No creo tanto como eso, pero tengo la impresión que hay una opinión generalizada en advertir que el modelo impuesto por el Consenso de Washington tiene deficiencias que resultan notorias y que es importante enmendar y corregir. Es preciso, entonces, dar una oportunidad a nuestros países para un crecimiento más armónico, y al mismo tiempo más dinámico. Con esto quiero decir es que cualquier proceso de desarrollo en el futuro debe afincarse en un decidido propósito descentralizador que valorice las capacidades y posibilidades de las regiones del interior de nuestros países que genere una suerte de impulso autonómico que, con la vista puesta en la globalización, les permita participar en las enormes posibilidades que ahora se han abierto en el ámbito económico, superando esa estructura primaria de recursos naturales o comodities por un sistema de producción y exportación de bienes con alto valor agregado.

¿Cómo analiza la negociación del Tratado de Libre Comercio que aspiran a suscribir Perú, Ecuador y Colombia con los Estados Unidos?

En el caso del Perú hay como en todo el resto de América Latina posiciones encontradas.

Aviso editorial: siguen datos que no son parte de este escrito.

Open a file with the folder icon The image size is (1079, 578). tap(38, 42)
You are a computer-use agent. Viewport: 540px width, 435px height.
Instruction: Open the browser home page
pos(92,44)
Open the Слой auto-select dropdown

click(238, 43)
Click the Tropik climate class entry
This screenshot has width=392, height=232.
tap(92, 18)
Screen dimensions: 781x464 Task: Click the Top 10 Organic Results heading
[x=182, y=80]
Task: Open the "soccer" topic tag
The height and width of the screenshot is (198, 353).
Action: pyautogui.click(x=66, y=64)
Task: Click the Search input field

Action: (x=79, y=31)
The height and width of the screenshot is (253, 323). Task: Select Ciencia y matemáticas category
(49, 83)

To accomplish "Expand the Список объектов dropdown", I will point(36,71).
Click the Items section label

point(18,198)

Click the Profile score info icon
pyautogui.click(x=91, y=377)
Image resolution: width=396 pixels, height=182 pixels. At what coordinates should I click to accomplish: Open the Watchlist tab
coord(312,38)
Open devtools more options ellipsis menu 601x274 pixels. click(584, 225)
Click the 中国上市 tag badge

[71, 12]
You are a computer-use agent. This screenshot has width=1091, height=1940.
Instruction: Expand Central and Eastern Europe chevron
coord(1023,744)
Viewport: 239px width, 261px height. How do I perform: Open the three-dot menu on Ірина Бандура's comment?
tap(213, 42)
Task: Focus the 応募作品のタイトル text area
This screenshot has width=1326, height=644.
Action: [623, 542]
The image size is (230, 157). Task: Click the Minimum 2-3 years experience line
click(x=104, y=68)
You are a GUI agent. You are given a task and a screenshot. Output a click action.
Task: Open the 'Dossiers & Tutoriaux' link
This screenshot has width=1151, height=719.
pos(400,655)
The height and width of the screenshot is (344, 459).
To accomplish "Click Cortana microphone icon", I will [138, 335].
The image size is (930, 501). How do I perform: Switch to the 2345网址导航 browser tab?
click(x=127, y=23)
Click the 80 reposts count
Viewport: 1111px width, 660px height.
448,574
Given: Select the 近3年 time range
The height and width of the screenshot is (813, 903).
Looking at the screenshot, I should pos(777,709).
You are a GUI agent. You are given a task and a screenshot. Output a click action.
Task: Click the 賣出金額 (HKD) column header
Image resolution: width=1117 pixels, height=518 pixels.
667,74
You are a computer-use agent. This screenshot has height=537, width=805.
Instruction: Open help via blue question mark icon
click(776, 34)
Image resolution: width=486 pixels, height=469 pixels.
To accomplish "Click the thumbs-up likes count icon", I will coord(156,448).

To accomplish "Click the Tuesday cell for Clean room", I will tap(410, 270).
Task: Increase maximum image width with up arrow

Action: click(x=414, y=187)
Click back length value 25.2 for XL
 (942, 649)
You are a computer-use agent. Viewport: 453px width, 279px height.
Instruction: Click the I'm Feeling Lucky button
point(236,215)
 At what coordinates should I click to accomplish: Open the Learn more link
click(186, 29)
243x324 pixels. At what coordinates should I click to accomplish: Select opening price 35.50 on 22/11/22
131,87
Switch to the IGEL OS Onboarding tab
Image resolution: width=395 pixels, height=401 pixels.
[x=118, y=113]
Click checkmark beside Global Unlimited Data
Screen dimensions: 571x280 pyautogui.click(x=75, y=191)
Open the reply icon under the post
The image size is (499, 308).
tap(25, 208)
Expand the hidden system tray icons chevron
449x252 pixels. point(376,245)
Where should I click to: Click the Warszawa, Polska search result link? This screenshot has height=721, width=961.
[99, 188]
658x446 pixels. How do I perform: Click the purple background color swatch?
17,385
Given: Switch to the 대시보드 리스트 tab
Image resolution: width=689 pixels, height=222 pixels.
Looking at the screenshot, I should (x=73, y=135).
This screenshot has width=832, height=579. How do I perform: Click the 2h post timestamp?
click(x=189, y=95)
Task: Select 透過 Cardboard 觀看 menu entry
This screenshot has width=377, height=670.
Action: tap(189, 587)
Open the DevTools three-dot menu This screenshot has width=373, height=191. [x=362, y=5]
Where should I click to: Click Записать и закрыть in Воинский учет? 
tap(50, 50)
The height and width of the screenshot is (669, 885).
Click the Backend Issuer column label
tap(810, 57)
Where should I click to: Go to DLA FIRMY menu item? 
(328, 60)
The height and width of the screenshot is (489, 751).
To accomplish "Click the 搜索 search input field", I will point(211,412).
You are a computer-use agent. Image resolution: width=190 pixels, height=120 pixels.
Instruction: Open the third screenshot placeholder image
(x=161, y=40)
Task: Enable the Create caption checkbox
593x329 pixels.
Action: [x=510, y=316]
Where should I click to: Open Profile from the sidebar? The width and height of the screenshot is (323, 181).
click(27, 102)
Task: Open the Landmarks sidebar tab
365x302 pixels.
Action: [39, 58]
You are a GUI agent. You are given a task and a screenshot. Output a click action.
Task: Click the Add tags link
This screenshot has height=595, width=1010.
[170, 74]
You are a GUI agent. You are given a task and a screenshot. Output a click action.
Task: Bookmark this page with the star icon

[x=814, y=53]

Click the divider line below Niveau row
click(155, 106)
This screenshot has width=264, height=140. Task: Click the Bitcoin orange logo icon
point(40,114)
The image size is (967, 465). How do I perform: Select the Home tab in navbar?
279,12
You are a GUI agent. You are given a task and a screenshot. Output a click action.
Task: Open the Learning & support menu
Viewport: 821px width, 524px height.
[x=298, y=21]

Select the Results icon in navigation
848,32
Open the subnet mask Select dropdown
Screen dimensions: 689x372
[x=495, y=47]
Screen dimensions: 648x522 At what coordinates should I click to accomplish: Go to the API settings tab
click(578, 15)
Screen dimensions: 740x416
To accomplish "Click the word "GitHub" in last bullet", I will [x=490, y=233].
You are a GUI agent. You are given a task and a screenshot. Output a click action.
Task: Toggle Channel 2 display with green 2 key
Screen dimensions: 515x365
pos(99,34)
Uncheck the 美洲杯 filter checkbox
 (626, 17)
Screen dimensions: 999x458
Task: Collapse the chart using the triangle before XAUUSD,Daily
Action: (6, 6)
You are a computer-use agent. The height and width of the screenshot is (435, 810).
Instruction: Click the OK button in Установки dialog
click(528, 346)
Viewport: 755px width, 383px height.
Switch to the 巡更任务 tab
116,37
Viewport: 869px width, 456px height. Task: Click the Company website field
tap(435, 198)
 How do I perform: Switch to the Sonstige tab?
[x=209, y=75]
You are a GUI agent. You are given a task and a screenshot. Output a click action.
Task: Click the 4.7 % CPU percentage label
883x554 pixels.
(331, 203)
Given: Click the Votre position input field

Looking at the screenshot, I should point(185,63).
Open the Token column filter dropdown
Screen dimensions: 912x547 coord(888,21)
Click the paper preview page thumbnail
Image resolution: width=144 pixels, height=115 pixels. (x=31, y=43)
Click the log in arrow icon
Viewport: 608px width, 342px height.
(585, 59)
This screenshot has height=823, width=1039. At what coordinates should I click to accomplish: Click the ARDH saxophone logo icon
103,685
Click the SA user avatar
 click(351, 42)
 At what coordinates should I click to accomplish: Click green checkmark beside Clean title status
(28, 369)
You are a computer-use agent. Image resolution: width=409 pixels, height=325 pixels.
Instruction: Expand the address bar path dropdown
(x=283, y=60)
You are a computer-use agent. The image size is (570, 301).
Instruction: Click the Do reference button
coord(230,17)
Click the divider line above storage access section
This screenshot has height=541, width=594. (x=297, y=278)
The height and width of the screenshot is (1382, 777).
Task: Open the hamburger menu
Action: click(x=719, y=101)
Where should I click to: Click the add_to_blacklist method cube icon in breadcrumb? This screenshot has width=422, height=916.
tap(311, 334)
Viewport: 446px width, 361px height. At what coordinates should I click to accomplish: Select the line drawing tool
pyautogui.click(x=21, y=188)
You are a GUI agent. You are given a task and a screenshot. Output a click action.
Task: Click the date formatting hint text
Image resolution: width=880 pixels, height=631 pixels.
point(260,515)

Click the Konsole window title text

El partido Acción Popular al que yo pertenezco favorece la celebración del TLC a condición de que se resuelvan algunos de los países sensibles que en la negociación hasta ahora llevada a cabo, al parecer, no se han resuelto exitosamente. Ello tiene que ver con derechos intelectuales, protección de conocimientos tradicionales y con la protección también de algunos productos agrícolas que son muy sensibles eventualmente a la competencia externa. Entonces, si bien puede útil este tipo de tratado, no se puede desatender estas necesidades y requerimientos internos.

¿Cómo ve el horizonte político del Perú?

Está claro que en las elecciones de abril de 2006 habrá tres corrientes de opinión fuertes: una representada por la candidata Lourdes Flores, otra por mi partido Acción Popular con el Frente de Centro que propiciamos nosotros; y una tercera aupiciada por el partido Aprista que es una tendencia histórica conocida. Probablemente la izquierda genere una candidatura.

¿Qué análisis hace de la situación que ha generado Fujimori en Chile?

El caso Fujimori es de índole jurisdiccional. Él no tiene legalmente ninguna posibilidad de ser candidato porque la ley electoral se lo impide.